A required function on this model could be: Give me all ComponentNodes that are connected to ComponentPort X.

There are many possible ways to calculate the result, but the most straight-forward and intuitive way is:

Navigate to the ConnectionEnds referencing the ComponentPort X.
Navigate to the Connection of the found ConnectionEnds and find the other sides (ConnectionEnds).
Navigate from the other ConnectionEnds to the referenced ComponentPorts and from there up the hierarchy, over the ComponentConnector to the ComponentNode.
You have reached your result!

So far so good. The problem with this is, that in pure XML / JAXB most of the above navigations are simply not available.

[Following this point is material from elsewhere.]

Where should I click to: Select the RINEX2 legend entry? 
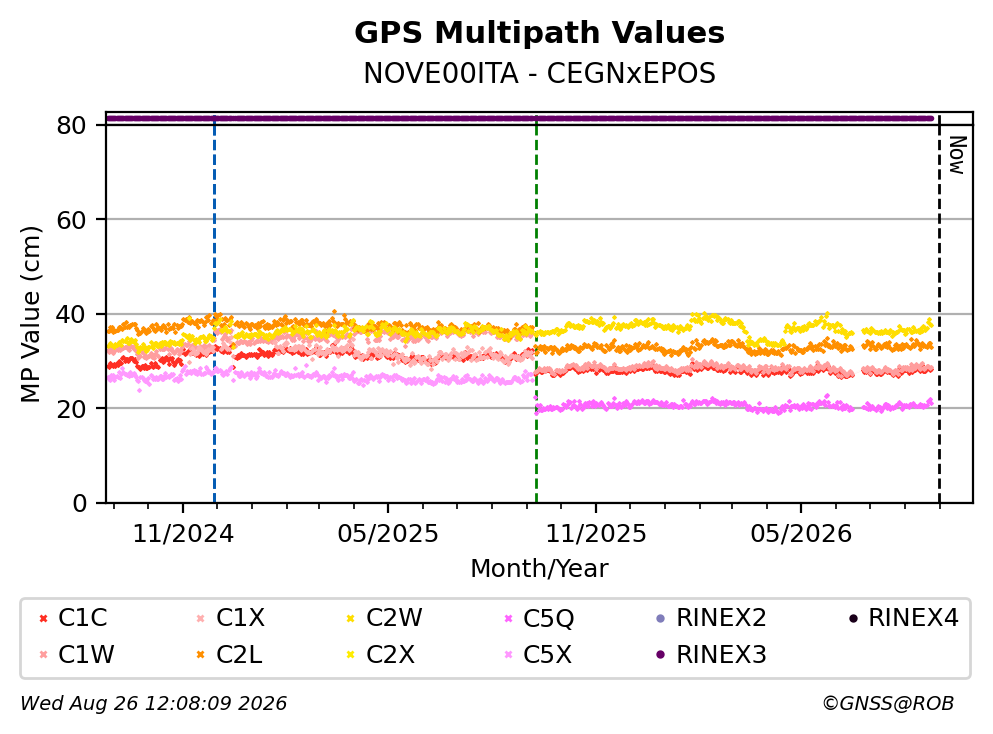coord(711,618)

Why is this? Let’s have a look at the XML and Java JAXB representation.

The Schema

XML is not designed especially for object-oriented serialization / deserialization, it is a far more general concept. To use it for OO serialization, the OO concepts must be mapped on defined XML concepts. In our case, the transformation pattern from the UML Model to XML Schema is the following:

A class will be translated as xs:complexType.
An inheritance will be translated as xs:extension
All xs:complexType will have an xs:attribute with the name id and the type xs:ID as a technical primary key within the XML file. This is not included in the listing, as this attribute is already defined in the xs:extension base
An attribute will be translated as xs:element of the corresponding xs:complexType.
A composition will be translated as xs:element (nested classes / elements) with the aggregated class as type.
An association will be translated as xs:element with xs:IDREF(S) as type.

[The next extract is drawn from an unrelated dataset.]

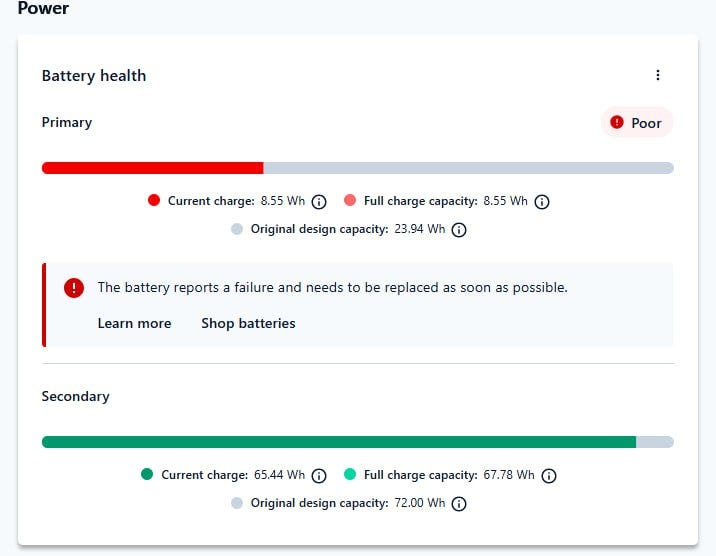Open the Learn more link

click(x=134, y=323)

The resulting XML Schema definition for some classes in the above diagram can be found in the listing below (I omitted all details that are not relevant for the example):

Partial listing of the XML Schema

   <xs:complexType name="ComponentPort">
      <xs:complexContent>
         <xs:extension base="vec:ConfigurableElement">
            <xs:sequence>
               <xs:element name="Identification" type="xs:string"/>
               ...
            </xs:sequence>
         </xs:extension>
      </xs:complexContent>
   </xs:complexType>

   <xs:complexType name="ComponentConnector">
      <xs:complexContent>
         <xs:extension base="vec:ConfigurableElement">
            <xs:sequence>
               <xs:element name="Identification" type="xs:string"/>
               ...
               <xs:element name="ComponentPort"
                           type="vec:ComponentPort"
                           minOccurs="0"
                           maxOccurs="unbounded"/>
            </xs:sequence>
         </xs:extension>
      </xs:complexContent>
   </xs:complexType>

   <xs:complexType name="ConnectionEnd">
      <xs:complexContent>
         <xs:extension base="vec:ConfigurableElement">
            <xs:sequence>
               <xs:element name="Identification" type="xs:string"/>
               ...
               <xs:element name="ConnectedComponentPort" type="xs:IDREF"/>
            </xs:sequence>
         </xs:extension>
      </xs:complexContent>
   </xs:complexType>

The Java Classes

If you feed this schema into the “JAXB XML Schema to Java Compiler” (XJC), you will receive Java classes similar to the ones in the listing below.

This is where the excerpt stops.